> _課題の目的_:
下の行のうち、文字列「height」を含むものはいくつあるか、数だけを答えよ。大文字と小文字は区別する。

━━━━━━━━━━━━━━━━

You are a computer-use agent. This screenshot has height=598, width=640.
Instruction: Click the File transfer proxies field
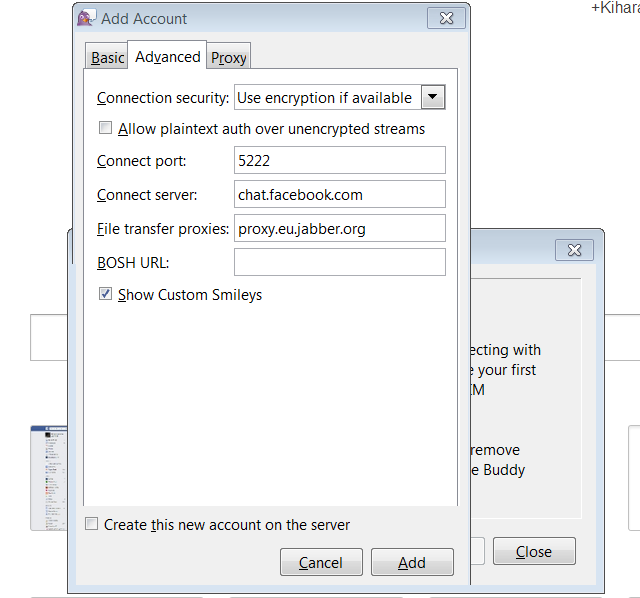(339, 228)

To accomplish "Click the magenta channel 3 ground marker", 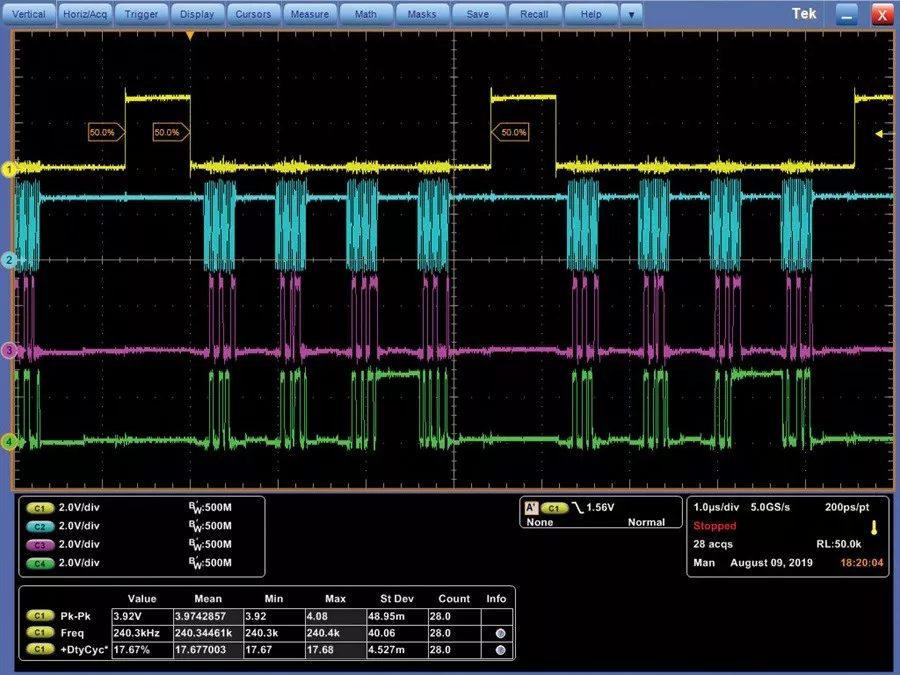I will [x=10, y=351].
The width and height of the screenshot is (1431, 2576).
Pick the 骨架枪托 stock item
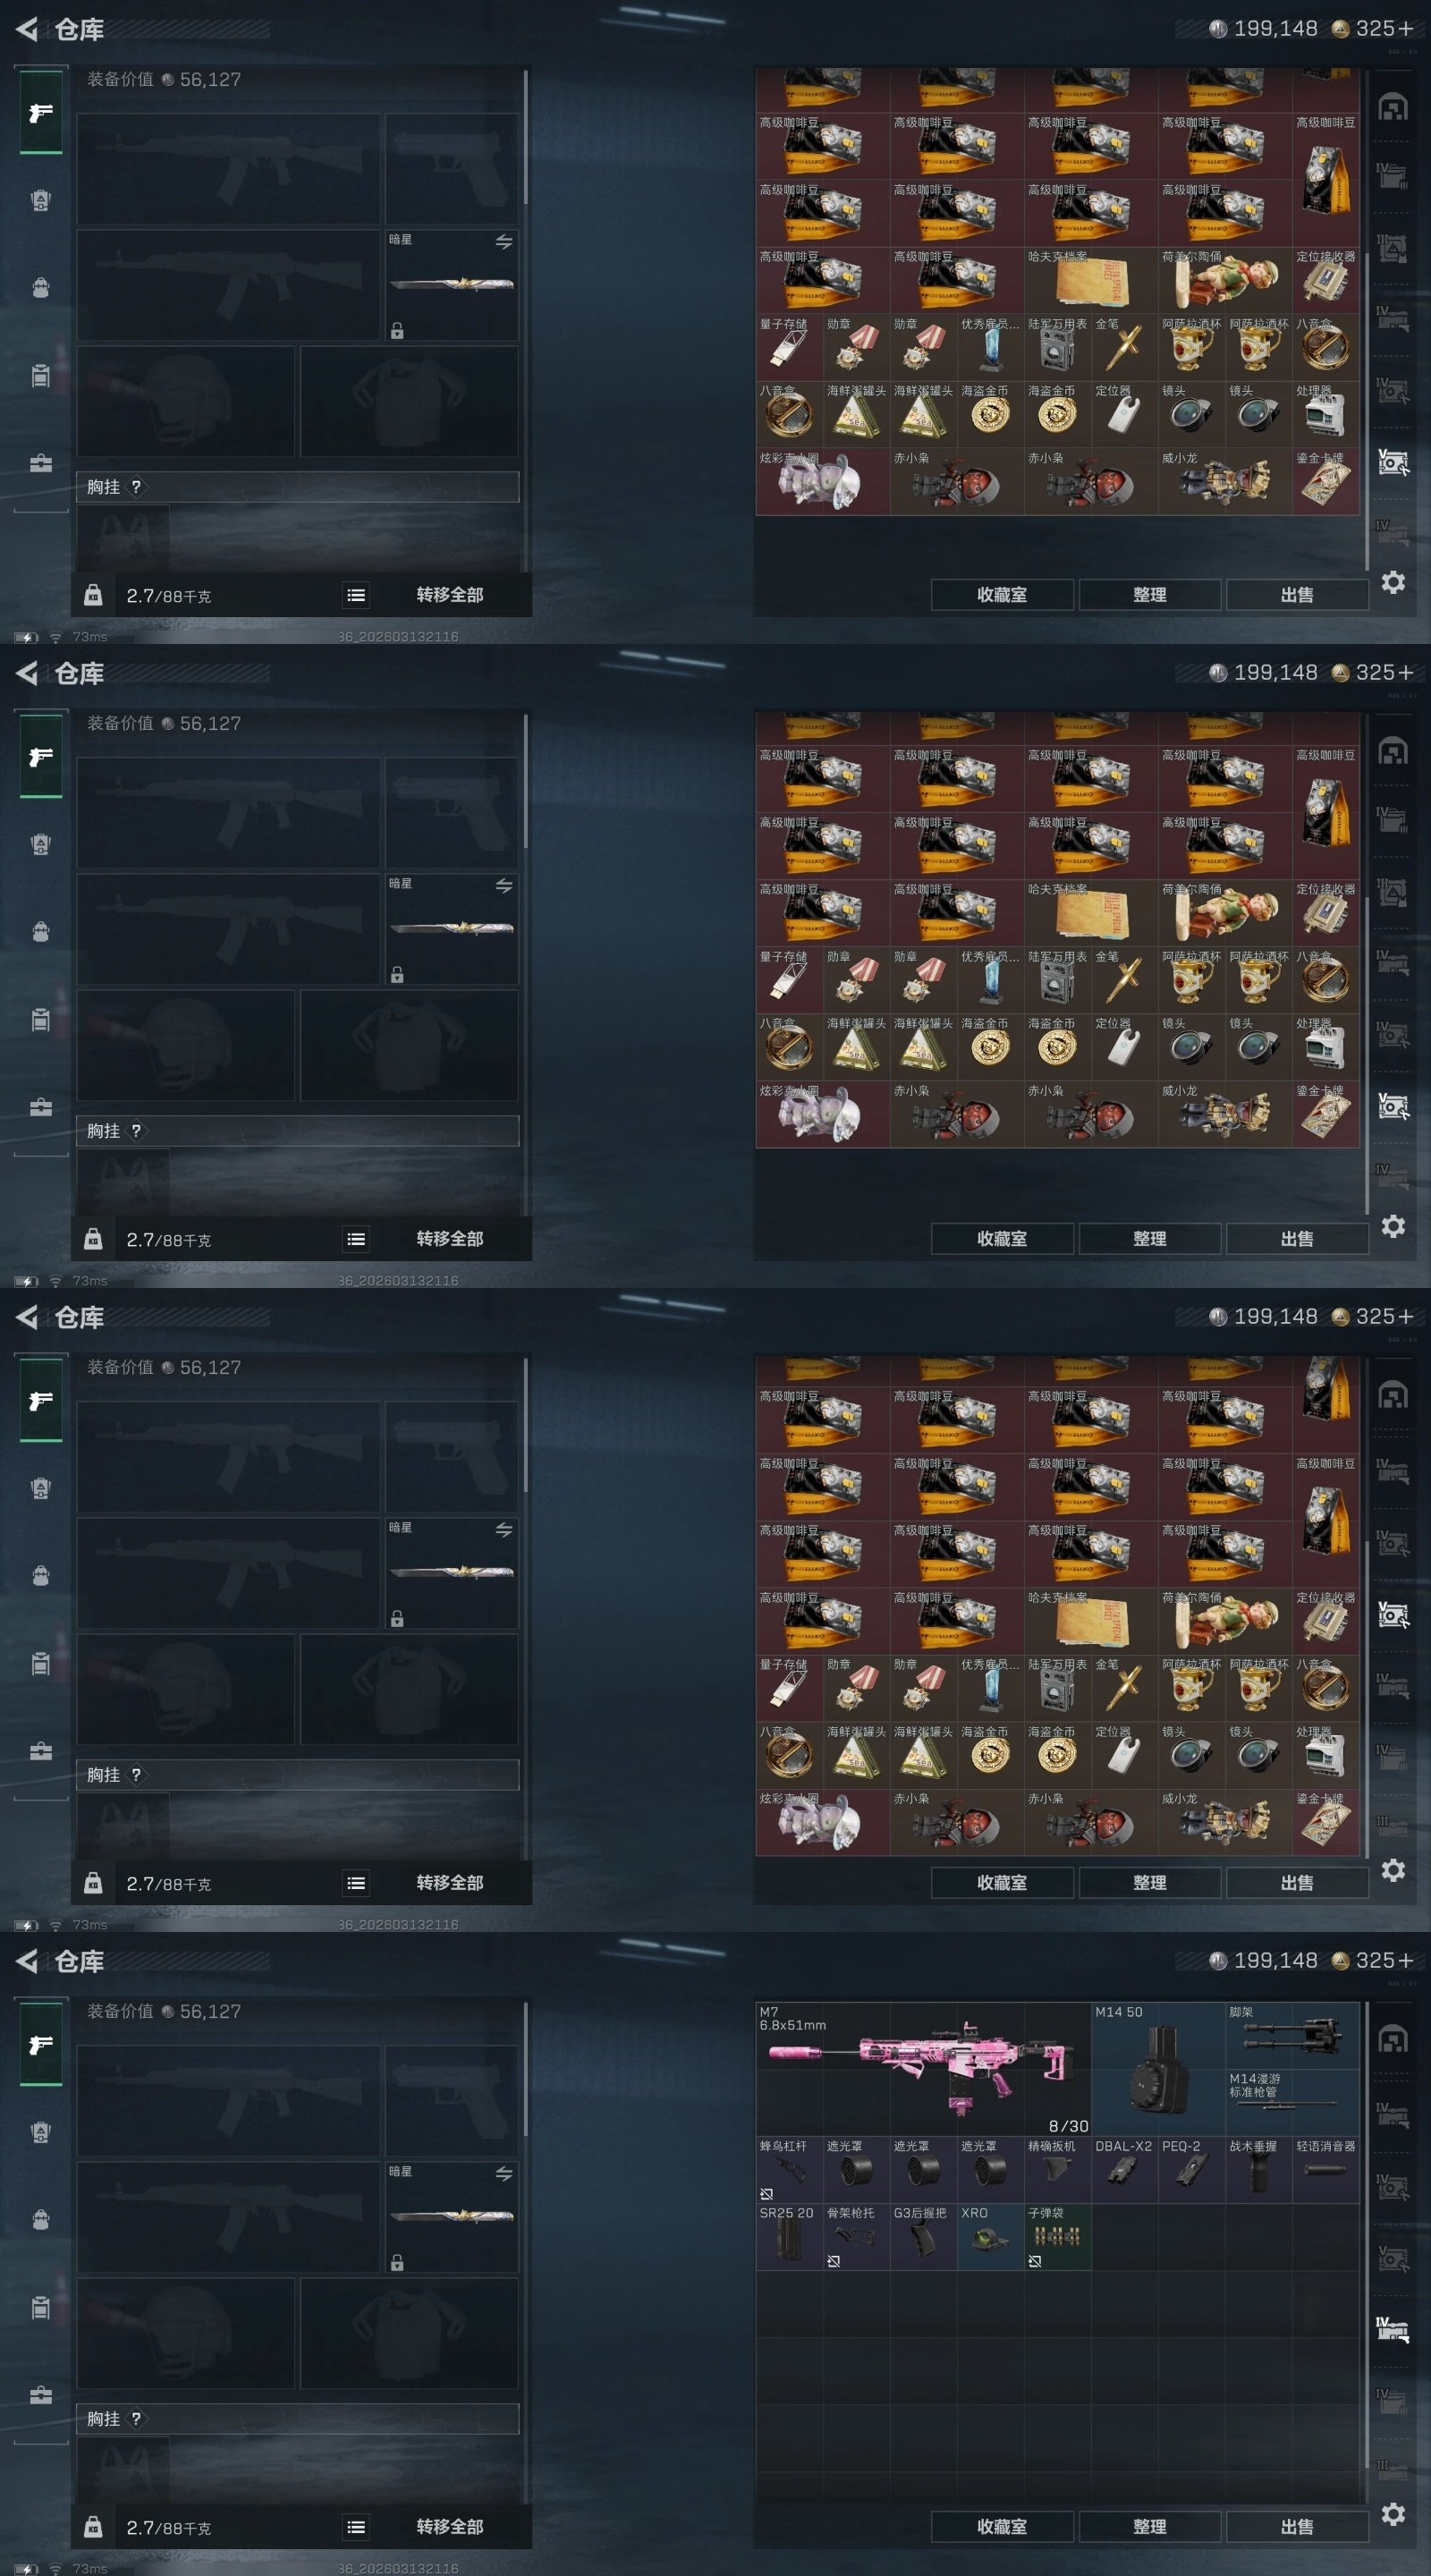857,2236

━━━━━━━━━━━━━━━━

> _問題の解答_:
2